This notebook is trying to reproduce graphs on the page: http://berkeleyearth.org/results-summary/
We have downloaded the annual-with-forcing-small.png
and decadal-with-forcing-small.png
images and we are trying to reproduce them
below using the original data. The page says that these graphs were constructed using the Full_TAVG_complete.txt
file. As we show below, this file does not seem to reproduce the graphs. However, the page also references an Excel file http://berkeleyearth.org/xls/forcing-comparison.xlsx
, so we have saved the numbers for temperature, volcanic and CO2 concentrations from it into best.data
. This file does seem to reproduce all the plots, see below. Although some confusion remains over what exact averaging was done in the original plots.
In [1]:
%pylab inline
from IPython.display import Image
def running_average(temp, n=5, m=6, unc=False):
"""
Calculates centered running average from -n to +m points (total of n+m+1 points).
Example 1: if n=m=6 and the data is monthly, then the result is a centered 13 month running average.
Example 2: if n=5, m=6 and the data is monthly, then the result is a "centered" 12 month moving average
(another way to center it is with n=6, m=5).

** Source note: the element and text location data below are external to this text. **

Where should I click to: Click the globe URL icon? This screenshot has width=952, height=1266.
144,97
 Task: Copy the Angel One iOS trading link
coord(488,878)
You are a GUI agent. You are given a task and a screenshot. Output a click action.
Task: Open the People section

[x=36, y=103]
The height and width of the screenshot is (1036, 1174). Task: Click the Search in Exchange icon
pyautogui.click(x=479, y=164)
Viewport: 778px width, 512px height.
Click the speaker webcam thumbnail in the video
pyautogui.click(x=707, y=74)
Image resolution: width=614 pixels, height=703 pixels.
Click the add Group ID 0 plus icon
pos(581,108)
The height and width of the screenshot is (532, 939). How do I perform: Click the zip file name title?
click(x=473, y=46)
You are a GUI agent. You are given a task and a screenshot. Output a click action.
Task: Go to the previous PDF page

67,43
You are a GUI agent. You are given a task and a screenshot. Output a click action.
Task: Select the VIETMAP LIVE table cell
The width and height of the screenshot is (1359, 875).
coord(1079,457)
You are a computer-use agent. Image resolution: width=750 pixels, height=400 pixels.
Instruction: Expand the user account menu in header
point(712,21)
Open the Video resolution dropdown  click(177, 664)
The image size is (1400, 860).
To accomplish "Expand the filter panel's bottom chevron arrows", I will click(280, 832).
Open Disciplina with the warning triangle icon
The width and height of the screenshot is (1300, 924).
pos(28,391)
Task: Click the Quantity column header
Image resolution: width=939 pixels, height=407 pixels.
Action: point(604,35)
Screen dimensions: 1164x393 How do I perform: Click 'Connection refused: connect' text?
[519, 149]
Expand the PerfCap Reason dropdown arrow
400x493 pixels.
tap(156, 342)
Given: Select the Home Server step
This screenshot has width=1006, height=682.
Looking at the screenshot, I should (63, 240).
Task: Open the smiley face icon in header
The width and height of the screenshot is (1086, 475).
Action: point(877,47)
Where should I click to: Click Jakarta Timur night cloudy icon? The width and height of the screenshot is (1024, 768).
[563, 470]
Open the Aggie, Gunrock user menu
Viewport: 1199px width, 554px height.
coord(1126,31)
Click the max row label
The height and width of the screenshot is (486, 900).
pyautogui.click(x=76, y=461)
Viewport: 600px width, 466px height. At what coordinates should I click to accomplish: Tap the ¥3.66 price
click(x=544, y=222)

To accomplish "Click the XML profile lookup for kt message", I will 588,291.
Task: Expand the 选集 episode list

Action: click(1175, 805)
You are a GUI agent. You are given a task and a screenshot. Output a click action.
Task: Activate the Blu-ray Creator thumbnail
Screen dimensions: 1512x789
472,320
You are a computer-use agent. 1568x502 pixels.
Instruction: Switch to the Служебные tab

unc ... if True, calculate the average of uncertainties
"""
avg = temp.copy()
for i in range(n, size(temp)-m):
window = temp[i-n:i+m+1]
if unc:
avg[i] = sqrt(sum(window**2))/len(window)
else:
avg[i] = average(window)
avg[:n] = NaN
avg[-m:] = NaN
return avg
def month_to_year(temp, unc=False):
return running_average(temp, 5, 6, unc) # 5+6+1 = 12 months
def month_to_10years(temp, unc=False):
return running_average(temp, 59, 60, unc) #59+60+1 = 120 months
def month_to_20years(temp, unc=False):
return running_average(temp, 119, 120, unc) #119+120+1 = 240 months
In [2]:
# This file contains monthly temperature data
D = loadtxt("data/Full_TAVG_complete.txt", comments="%")
# Read from file:
T0 = 8.79
# Construct floating point years using years + months
years_int = D[:, 0]
months = D[:, 1]
years2 = years_int + (months-1) / 12
temp_month = D[:, 2] + T0
unc_month = D[:, 3]
temp1 = D[:, 4] + T0
unc1 = D[:, 5]
temp10 = D[:, 8] + T0
unc10 = D[:, 9]
temp20 = D[:, 10] + T0
unc20 = D[:, 11]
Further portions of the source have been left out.